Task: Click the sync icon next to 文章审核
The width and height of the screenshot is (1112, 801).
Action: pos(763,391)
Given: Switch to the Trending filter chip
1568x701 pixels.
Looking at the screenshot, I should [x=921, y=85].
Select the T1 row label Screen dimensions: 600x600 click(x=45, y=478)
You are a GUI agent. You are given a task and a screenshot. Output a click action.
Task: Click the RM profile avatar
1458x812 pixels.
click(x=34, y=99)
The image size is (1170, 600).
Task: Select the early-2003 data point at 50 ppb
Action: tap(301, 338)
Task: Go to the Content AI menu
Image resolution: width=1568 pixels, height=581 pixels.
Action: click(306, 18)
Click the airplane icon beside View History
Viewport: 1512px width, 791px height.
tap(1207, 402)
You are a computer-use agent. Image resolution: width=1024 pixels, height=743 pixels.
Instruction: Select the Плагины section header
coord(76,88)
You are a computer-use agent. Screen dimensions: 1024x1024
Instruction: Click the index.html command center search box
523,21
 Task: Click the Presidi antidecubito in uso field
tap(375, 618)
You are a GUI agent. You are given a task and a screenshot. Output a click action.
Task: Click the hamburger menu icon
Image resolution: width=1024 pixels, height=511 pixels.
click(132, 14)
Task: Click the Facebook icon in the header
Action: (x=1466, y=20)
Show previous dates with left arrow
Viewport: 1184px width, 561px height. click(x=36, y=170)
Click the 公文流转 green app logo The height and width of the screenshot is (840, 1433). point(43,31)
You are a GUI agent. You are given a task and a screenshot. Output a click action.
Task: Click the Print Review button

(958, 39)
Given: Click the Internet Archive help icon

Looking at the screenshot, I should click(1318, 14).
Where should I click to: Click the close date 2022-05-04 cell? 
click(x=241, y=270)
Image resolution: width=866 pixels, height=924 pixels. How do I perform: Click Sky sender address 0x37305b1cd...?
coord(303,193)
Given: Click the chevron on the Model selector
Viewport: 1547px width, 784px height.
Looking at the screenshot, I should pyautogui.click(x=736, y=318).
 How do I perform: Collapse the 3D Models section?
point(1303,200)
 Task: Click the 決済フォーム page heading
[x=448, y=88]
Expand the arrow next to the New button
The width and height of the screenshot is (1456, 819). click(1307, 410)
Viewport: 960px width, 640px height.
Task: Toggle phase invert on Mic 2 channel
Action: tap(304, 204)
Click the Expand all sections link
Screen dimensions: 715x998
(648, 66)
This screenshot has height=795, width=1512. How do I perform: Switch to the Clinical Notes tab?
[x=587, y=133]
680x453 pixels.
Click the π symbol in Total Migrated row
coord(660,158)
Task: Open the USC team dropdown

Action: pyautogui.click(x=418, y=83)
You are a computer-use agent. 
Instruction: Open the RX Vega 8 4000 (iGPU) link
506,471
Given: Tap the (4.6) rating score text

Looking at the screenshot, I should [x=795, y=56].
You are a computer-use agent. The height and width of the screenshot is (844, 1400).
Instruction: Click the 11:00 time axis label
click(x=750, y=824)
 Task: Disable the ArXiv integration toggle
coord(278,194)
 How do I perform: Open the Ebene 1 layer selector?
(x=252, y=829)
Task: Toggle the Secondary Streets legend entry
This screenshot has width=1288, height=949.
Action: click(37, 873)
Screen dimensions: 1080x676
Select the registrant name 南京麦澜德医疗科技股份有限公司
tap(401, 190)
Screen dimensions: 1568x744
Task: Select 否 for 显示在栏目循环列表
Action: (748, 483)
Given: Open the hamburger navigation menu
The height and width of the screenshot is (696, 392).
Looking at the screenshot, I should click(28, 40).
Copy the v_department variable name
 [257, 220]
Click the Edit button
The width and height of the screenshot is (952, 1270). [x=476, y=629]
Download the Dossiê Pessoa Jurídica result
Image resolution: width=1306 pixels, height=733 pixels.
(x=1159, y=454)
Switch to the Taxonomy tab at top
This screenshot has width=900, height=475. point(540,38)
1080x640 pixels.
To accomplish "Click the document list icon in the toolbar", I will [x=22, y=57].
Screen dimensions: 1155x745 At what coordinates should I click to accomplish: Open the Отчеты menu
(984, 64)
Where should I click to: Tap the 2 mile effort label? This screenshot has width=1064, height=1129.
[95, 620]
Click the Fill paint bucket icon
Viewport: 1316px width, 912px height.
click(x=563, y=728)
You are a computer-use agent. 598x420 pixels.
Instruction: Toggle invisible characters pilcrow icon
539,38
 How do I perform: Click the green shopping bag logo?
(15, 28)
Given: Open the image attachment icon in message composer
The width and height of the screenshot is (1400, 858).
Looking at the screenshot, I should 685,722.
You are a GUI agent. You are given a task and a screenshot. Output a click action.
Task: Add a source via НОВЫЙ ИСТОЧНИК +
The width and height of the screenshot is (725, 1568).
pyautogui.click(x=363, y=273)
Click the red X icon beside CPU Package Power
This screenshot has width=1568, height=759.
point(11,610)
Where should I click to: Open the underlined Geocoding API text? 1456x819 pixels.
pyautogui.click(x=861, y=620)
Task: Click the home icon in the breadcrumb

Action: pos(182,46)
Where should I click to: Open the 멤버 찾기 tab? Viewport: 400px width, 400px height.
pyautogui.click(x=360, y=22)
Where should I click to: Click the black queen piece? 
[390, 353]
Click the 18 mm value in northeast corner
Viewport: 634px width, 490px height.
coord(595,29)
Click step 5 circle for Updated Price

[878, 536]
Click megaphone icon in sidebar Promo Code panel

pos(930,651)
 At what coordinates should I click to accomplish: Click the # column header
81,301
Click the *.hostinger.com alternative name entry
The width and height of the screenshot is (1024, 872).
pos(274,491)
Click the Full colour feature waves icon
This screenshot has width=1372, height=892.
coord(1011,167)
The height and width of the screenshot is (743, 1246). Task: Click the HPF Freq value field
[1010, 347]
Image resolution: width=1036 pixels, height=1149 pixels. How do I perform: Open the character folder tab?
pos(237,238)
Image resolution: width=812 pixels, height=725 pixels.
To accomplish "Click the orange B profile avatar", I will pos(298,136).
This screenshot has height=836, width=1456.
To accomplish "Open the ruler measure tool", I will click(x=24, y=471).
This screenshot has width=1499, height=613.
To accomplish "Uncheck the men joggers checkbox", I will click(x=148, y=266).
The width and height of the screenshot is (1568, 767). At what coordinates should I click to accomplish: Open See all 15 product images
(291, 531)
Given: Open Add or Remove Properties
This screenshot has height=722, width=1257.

### Short exercise
Can you give the entire listing above again, swapping every "GUI agent" for "screen assistant" and leaving everything else unchanged?

### Reply to the exercise
Task: Click the sync icon next to 文章审核
The width and height of the screenshot is (1112, 801).
Action: pos(763,391)
Given: Switch to the Trending filter chip
1568x701 pixels.
Looking at the screenshot, I should [x=921, y=85].
Select the T1 row label Screen dimensions: 600x600 click(x=45, y=478)
You are a screen assistant. You are given a task and a screenshot. Output a click action.
Task: Click the RM profile avatar
1458x812 pixels.
click(x=34, y=99)
The image size is (1170, 600).
Task: Select the early-2003 data point at 50 ppb
Action: tap(301, 338)
Task: Go to the Content AI menu
Image resolution: width=1568 pixels, height=581 pixels.
Action: click(306, 18)
Click the airplane icon beside View History
Viewport: 1512px width, 791px height.
tap(1207, 402)
You are a computer-use agent. Image resolution: width=1024 pixels, height=743 pixels.
Instruction: Select the Плагины section header
coord(76,88)
You are a computer-use agent. Screen dimensions: 1024x1024
Instruction: Click the index.html command center search box
523,21
 Task: Click the Presidi antidecubito in uso field
tap(375, 618)
You are a screen assistant. You are given a task and a screenshot. Output a click action.
Task: Click the hamburger menu icon
Image resolution: width=1024 pixels, height=511 pixels.
click(132, 14)
Task: Click the Facebook icon in the header
Action: (x=1466, y=20)
Show previous dates with left arrow
Viewport: 1184px width, 561px height. click(x=36, y=170)
Click the 公文流转 green app logo The height and width of the screenshot is (840, 1433). point(43,31)
You are a screen assistant. You are given a task and a screenshot. Output a click action.
Task: Click the Print Review button

(958, 39)
Given: Click the Internet Archive help icon

Looking at the screenshot, I should click(1318, 14).
Where should I click to: Click the close date 2022-05-04 cell? 
click(x=241, y=270)
Image resolution: width=866 pixels, height=924 pixels. How do I perform: Click Sky sender address 0x37305b1cd...?
coord(303,193)
Given: Click the chevron on the Model selector
Viewport: 1547px width, 784px height.
Looking at the screenshot, I should pyautogui.click(x=736, y=318).
 How do I perform: Collapse the 3D Models section?
point(1303,200)
 Task: Click the 決済フォーム page heading
[x=448, y=88]
Expand the arrow next to the New button
The width and height of the screenshot is (1456, 819). click(1307, 410)
Viewport: 960px width, 640px height.
Task: Toggle phase invert on Mic 2 channel
Action: tap(304, 204)
Click the Expand all sections link
Screen dimensions: 715x998
(648, 66)
This screenshot has height=795, width=1512. How do I perform: Switch to the Clinical Notes tab?
[x=587, y=133]
680x453 pixels.
Click the π symbol in Total Migrated row
coord(660,158)
Task: Open the USC team dropdown

Action: pyautogui.click(x=418, y=83)
You are a computer-use agent. 
Instruction: Open the RX Vega 8 4000 (iGPU) link
506,471
Given: Tap the (4.6) rating score text

Looking at the screenshot, I should [x=795, y=56].
You are a computer-use agent. The height and width of the screenshot is (844, 1400).
Instruction: Click the 11:00 time axis label
click(x=750, y=824)
 Task: Disable the ArXiv integration toggle
coord(278,194)
 How do I perform: Open the Ebene 1 layer selector?
(x=252, y=829)
Task: Toggle the Secondary Streets legend entry
This screenshot has width=1288, height=949.
Action: click(37, 873)
Screen dimensions: 1080x676
Select the registrant name 南京麦澜德医疗科技股份有限公司
tap(401, 190)
Screen dimensions: 1568x744
Task: Select 否 for 显示在栏目循环列表
Action: (748, 483)
Given: Open the hamburger navigation menu
The height and width of the screenshot is (696, 392).
Looking at the screenshot, I should click(28, 40).
Copy the v_department variable name
 [257, 220]
Click the Edit button
The width and height of the screenshot is (952, 1270). [x=476, y=629]
Download the Dossiê Pessoa Jurídica result
Image resolution: width=1306 pixels, height=733 pixels.
(x=1159, y=454)
Switch to the Taxonomy tab at top
This screenshot has width=900, height=475. point(540,38)
1080x640 pixels.
To accomplish "Click the document list icon in the toolbar", I will [x=22, y=57].
Screen dimensions: 1155x745 At what coordinates should I click to accomplish: Open the Отчеты menu
(984, 64)
Where should I click to: Tap the 2 mile effort label? This screenshot has width=1064, height=1129.
[95, 620]
Click the Fill paint bucket icon
Viewport: 1316px width, 912px height.
click(x=563, y=728)
You are a computer-use agent. 598x420 pixels.
Instruction: Toggle invisible characters pilcrow icon
539,38
 How do I perform: Click the green shopping bag logo?
(15, 28)
Given: Open the image attachment icon in message composer
The width and height of the screenshot is (1400, 858).
Looking at the screenshot, I should 685,722.
You are a screen assistant. You are given a task and a screenshot. Output a click action.
Task: Add a source via НОВЫЙ ИСТОЧНИК +
The width and height of the screenshot is (725, 1568).
pyautogui.click(x=363, y=273)
Click the red X icon beside CPU Package Power
This screenshot has width=1568, height=759.
point(11,610)
Where should I click to: Open the underlined Geocoding API text? 1456x819 pixels.
pyautogui.click(x=861, y=620)
Task: Click the home icon in the breadcrumb

Action: pos(182,46)
Where should I click to: Open the 멤버 찾기 tab? Viewport: 400px width, 400px height.
pyautogui.click(x=360, y=22)
Where should I click to: Click the black queen piece? 
[390, 353]
Click the 18 mm value in northeast corner
Viewport: 634px width, 490px height.
coord(595,29)
Click step 5 circle for Updated Price

[878, 536]
Click megaphone icon in sidebar Promo Code panel

pos(930,651)
 At what coordinates should I click to accomplish: Click the # column header
81,301
Click the *.hostinger.com alternative name entry
The width and height of the screenshot is (1024, 872).
pos(274,491)
Click the Full colour feature waves icon
This screenshot has width=1372, height=892.
coord(1011,167)
The height and width of the screenshot is (743, 1246). Task: Click the HPF Freq value field
[1010, 347]
Image resolution: width=1036 pixels, height=1149 pixels. How do I perform: Open the character folder tab?
pos(237,238)
Image resolution: width=812 pixels, height=725 pixels.
To accomplish "Click the orange B profile avatar", I will pos(298,136).
This screenshot has height=836, width=1456.
To accomplish "Open the ruler measure tool", I will click(x=24, y=471).
This screenshot has width=1499, height=613.
To accomplish "Uncheck the men joggers checkbox", I will click(x=148, y=266).
The width and height of the screenshot is (1568, 767). At what coordinates should I click to accomplish: Open See all 15 product images
(291, 531)
Given: Open Add or Remove Properties
This screenshot has height=722, width=1257.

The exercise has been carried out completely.